Granulocyte Colony Stimulating Factor Enhances Decidualization Process of Endometrial Stromal Cells Through STAT3/HOXA10 Axis

Abstract

Background: Recurrent implantation failure (RIF) is characterized by the repeated failure of implantation, often linked to impaired endometrial receptivity. This study investigates how granulocyte colony-stimulating factor (G-CSF) promotes endometrial stromal cell decidualization.

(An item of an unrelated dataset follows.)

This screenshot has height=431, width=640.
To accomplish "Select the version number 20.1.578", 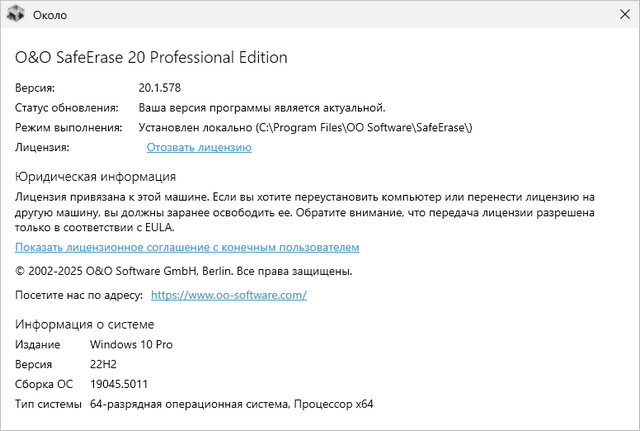I will click(x=160, y=87).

Methods: THESCs (human telomerase reverse transcriptase-immortalized endometrial stromal cells) were used as an in vitro cell model to induce decidualization. The effects of G-CSF on the expression of decidualization genes and apoptosis during decidualization were examined. Additionally, a chemical inhibitor of signal transducer and activator of transcription 3 (STAT3) and the small interfering RNA (siRNA) targeting Homeobox A10 (Hoxa10) were employed to explore the involvement of the STAT3/HOXA10 axis in the action of G-CSF.

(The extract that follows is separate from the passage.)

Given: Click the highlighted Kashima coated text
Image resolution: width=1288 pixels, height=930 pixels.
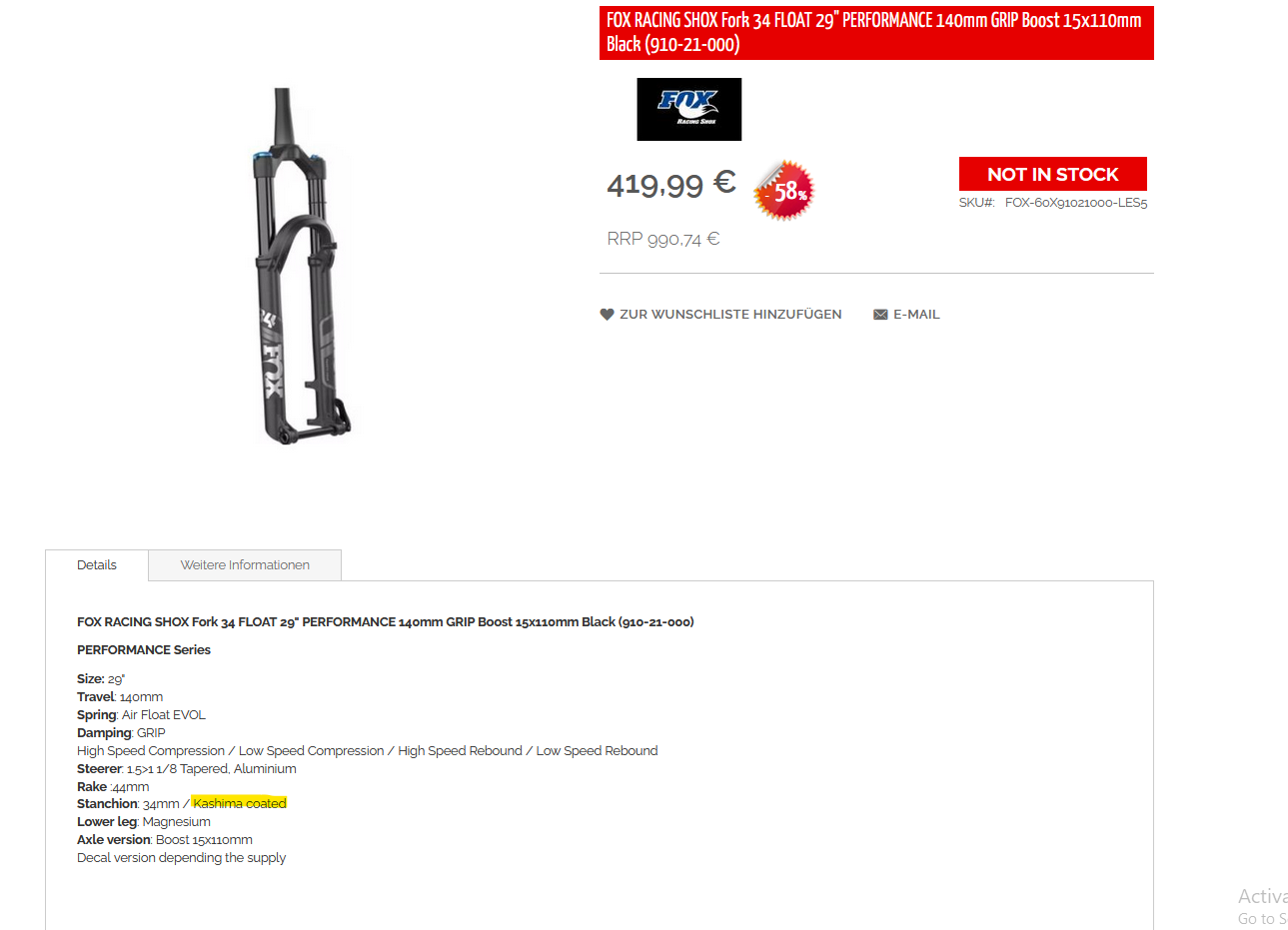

Results: G-CSF promoted decidualization markers expression and suppressed apoptosis in THESCs Treatment with G-CSF enhanced STAT3 activation during decidualization induction. STAT3 inhibition diminished the effects of G-CSF on decidualization marker expression and apoptosis suppression. Furthermore, it was demonstrated that G-CSF increased Hoxa10 expression in a STAT3-dependent manner. Silencing Hoxa10 abrogated the effects of G-CSF on promoting decidualization.

Conclusion: G-CSF enhances decidualization of endometrial stromal cells via STAT3/HOXA10 axis activation. These findings suggest that optimal G-CSF delivery strategies could improve endometrial receptivity in RIF patients.

Keywords: G‐CSF; HOXA10; STAT3; THESCs; decidualization.